## Document segment
..............................
The problem of information overload is like any other problem, one side of a new, bright opportunity. As the quantity of news and information grows by the hour, we need new means and approaches to organize and make sense of all of it.

Automated aggregation is not the solution. Human-powered, manual news curation is.

Human news curators can add more value and understanding to the news by aggregating, filtering, and curating them than what is available in individual news stories taken by themselves.

By organizing, filtering, selecting, and picking the best and most relevant information for a target community of fans/readers/customers, an online publisher can provide his audience with high-quality, unique value that will be hard to find elsewhere.

So, as I wrote six years ago, it did, and it still does look to me as if a renaissance of sorts is truly taking place.

Understanding what this renaissance is all about and how you or your organization can best leverage it is what this guide on real-time news curation is all about.

Here, in Part 2 of this guide, find out what are the key differences between aggregation and curation and why real-time news curation is so much better than automated aggregation when it comes to providing high-quality news and information on a specific topic.

“Anytime you hear someone talk about Google News, The Huffington Post, Gawker, blogging, aggregating, curation, and indexing as if they are the same phenomenon, ignore them.

And if they attach that discussion to a set of policy recommendations, without acknowledging the full complexity of what it is people actually do when they aggregate, curate, and index information - well, then you should put your fingers in your ears and run in the other direction.”

“Aggregators, curators, and indexers: There’s a difference, and it matters” C.W. Anderson - Nielsen Journalism Lab

Part 2 - Aggregation Is Not Curation - The Human Factor

1. Aggregation is not curation⁣

2. Filtering is not curation⁣

3. Aggregation is Automated, Curation is Manual⁣

4. Automated Aggregation without Curation is mostly…⁣

5. The Solution is in the MIX — Human Curation + Machine Aggregation⁣

6. News Curation: What A Difference A Human Can Make

“We are no longer just consumers of content, we have become curators of it too.
..............................
## Information supplied
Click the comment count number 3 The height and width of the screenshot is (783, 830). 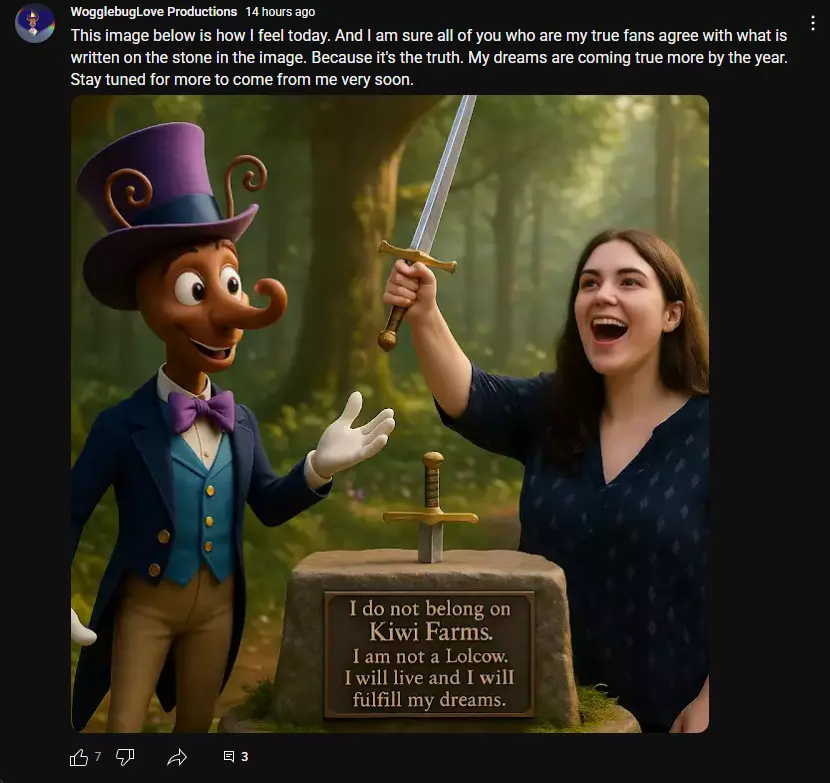(245, 757)
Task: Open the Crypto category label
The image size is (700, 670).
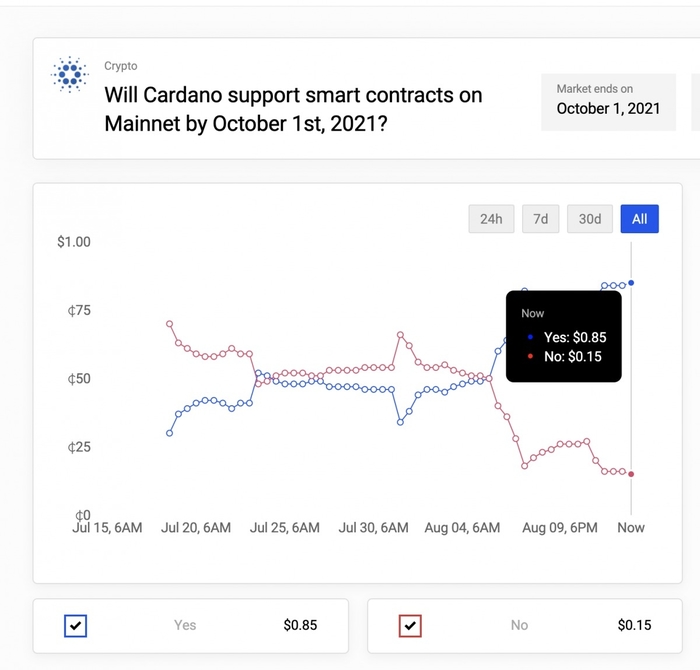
..............................
## What to produce
In the news curation text, begin at the words "The problem of" and stop after "taken by themselves.", then write that part out again, swapping "information overload" for "data overload". The data plays no part in this work.

## Task response
The problem of data overload is like any other problem, one side of a new, bright opportunity. As the quantity of news and information grows by the hour, we need new means and approaches to organize and make sense of all of it.

Automated aggregation is not the solution. Human-powered, manual news curation is.

Human news curators can add more value and understanding to the news by aggregating, filtering, and curating them than what is available in individual news stories taken by themselves.